Sports

Figure skater Kim carries weight of a nation

Officially, Kim Yu-na of South Korea will be judged only for her jumps and spins when the Olympic women's figure skating competition begins Tuesday. But there will be important political and cultural elements to her program as well.

Officially, Kim Yu-na of South Korea will be judged only for her jumps and spins when the Olympic women’s figure skating competition begins Tuesday. But there will be important political and cultural elements to her programs as well.

No South Korean figure skater has won an Olympic medal, much less gold, as is expected from the willowy Kim, 19. So not only does she have to shoulder enormous athletic expectations, but also Kim’s main rivals, Mao Asada and Miki Ando, are from Japan, which occupied the Korean peninsula for 35 years through the end of World War II.
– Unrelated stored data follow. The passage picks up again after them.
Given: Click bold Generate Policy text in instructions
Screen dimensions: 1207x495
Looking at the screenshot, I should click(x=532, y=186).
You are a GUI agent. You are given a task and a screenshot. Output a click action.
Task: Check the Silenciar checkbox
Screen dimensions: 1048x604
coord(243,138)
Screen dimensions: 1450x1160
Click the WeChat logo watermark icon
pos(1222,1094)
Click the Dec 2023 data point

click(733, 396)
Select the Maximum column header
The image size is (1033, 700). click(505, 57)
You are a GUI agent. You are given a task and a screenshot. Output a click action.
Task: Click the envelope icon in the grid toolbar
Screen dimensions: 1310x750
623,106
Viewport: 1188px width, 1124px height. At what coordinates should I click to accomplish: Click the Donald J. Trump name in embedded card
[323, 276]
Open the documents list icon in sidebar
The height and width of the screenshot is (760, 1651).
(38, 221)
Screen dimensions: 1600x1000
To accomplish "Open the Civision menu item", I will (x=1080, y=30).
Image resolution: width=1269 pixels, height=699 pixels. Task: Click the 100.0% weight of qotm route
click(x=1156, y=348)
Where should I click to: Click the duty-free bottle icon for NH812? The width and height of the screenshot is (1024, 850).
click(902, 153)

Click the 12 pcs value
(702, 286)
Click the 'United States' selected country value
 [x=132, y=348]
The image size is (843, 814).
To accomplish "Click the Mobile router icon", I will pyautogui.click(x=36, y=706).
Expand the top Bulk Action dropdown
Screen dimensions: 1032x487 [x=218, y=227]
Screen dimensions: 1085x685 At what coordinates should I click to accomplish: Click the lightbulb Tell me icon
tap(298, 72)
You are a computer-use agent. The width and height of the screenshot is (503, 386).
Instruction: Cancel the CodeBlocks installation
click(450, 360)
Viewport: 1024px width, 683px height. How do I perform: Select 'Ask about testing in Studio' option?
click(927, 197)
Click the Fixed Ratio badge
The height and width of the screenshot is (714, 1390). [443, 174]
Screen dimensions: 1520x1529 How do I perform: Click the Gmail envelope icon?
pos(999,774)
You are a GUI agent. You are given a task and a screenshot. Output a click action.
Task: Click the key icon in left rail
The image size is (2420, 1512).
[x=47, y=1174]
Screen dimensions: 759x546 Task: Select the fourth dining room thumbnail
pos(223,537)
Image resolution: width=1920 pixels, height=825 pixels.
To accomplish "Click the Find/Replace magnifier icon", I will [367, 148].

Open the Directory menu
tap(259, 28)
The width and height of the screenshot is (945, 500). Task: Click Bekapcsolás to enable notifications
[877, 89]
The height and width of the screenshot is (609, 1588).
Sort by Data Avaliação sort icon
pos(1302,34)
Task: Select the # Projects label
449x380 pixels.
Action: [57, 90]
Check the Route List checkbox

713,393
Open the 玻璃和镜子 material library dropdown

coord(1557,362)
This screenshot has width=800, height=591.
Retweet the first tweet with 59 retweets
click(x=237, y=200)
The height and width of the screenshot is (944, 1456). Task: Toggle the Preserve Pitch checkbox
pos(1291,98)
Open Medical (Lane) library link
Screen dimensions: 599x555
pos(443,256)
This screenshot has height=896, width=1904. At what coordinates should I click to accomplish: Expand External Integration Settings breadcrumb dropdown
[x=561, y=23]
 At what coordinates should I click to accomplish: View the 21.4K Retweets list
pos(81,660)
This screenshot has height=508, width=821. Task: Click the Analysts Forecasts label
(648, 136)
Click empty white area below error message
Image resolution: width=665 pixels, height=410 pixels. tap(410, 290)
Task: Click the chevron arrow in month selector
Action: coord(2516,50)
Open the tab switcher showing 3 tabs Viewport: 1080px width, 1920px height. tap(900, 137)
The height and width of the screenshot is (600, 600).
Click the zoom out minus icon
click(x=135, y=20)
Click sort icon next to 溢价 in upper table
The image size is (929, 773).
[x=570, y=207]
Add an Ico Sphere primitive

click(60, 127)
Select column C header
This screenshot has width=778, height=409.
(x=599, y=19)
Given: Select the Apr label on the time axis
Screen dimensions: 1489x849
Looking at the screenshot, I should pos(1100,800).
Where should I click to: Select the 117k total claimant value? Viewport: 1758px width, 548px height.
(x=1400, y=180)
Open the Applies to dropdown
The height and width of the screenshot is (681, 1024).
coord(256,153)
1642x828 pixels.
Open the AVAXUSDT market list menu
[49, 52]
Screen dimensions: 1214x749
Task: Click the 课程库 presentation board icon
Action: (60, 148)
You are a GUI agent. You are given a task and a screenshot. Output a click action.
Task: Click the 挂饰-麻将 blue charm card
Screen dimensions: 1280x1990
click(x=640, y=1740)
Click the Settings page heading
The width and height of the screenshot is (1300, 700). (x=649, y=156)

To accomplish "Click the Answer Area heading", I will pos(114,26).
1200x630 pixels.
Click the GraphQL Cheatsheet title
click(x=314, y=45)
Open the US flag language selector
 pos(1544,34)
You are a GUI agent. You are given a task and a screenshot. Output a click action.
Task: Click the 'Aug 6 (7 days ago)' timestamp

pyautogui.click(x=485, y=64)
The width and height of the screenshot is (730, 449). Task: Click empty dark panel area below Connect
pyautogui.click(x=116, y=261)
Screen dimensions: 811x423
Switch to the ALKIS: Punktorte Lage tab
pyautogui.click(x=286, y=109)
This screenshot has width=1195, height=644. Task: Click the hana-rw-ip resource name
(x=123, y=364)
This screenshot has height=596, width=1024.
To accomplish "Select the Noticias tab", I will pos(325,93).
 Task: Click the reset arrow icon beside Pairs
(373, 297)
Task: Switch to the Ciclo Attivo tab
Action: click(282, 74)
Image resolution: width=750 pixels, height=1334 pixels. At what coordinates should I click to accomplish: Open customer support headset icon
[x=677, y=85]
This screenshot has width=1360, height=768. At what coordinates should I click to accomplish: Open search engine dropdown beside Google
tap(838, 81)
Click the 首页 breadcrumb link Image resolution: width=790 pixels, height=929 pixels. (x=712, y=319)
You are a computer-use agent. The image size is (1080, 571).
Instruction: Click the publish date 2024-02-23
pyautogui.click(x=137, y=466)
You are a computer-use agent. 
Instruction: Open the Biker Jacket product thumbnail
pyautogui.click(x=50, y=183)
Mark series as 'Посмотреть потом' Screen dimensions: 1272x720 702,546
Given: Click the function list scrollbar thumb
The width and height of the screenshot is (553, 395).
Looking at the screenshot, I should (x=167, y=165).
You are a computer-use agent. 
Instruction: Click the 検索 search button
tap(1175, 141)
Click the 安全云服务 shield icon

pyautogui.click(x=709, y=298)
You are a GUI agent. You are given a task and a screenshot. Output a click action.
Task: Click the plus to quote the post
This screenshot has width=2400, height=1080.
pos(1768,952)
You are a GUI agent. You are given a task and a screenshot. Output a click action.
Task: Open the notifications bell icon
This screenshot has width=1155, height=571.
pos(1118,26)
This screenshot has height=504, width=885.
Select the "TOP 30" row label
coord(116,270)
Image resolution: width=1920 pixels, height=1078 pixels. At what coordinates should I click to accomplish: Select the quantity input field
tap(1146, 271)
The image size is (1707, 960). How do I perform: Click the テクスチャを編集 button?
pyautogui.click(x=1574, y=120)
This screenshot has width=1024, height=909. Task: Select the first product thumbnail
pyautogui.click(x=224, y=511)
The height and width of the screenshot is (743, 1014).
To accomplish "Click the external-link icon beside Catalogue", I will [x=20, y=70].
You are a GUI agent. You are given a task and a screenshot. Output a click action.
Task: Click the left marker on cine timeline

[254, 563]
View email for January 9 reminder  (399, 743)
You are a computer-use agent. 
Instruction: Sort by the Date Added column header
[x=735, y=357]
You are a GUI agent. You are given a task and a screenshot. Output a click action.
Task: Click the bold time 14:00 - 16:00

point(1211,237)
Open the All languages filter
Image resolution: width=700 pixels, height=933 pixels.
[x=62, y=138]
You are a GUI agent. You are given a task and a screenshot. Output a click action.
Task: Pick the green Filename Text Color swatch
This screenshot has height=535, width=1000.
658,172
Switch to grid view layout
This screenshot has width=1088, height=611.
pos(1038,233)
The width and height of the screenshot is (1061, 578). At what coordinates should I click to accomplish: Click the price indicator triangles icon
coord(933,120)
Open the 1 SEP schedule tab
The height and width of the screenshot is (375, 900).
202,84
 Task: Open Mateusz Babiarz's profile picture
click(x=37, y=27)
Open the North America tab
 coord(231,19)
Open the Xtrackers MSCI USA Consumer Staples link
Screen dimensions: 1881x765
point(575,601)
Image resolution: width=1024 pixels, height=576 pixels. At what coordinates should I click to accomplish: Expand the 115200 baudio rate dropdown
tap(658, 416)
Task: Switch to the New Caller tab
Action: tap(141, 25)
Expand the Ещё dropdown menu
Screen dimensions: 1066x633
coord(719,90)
More than a half-century later, South Korea’s nationalistic fervor and sense of victimhood still inform sporting rivalries between the two nations. The Olympic buildup has been fueled by great anticipation of Kim’s beautiful, speedy, flowing style, and also by Internet vitriol and fears that she will be unfairly marked down for the quality of her triple Lutz-triple toe combination jump.

"Koreans’ blood roils when their country competes with Japan in sports or elsewhere," said Song Doo-heon, a professor of computer science at Yong-in Songdam University in South Korea, who blogs about figure skating and is a popular commentator on Kim.

Figure skating is as much art as sport. Kim is a cultural icon as well as an athlete. Thus, Song said, the competition between Kim and her Japanese rivals will also be viewed as a referendum "on which country’s culture is better regarded by the rest of the world."

Given that Kim is a national hero in South Korea, "her loss or her winning will be perceived as a national loss or a national winning," said Kyung-ae Park, a political scientist who holds the Korea Foundation Chair at the University of British Columbia in Vancouver.

"If she wins the gold medal," Park said, "I think it will be a great boost for national pride for Koreans. In a way, it will work as compensation for past humiliations."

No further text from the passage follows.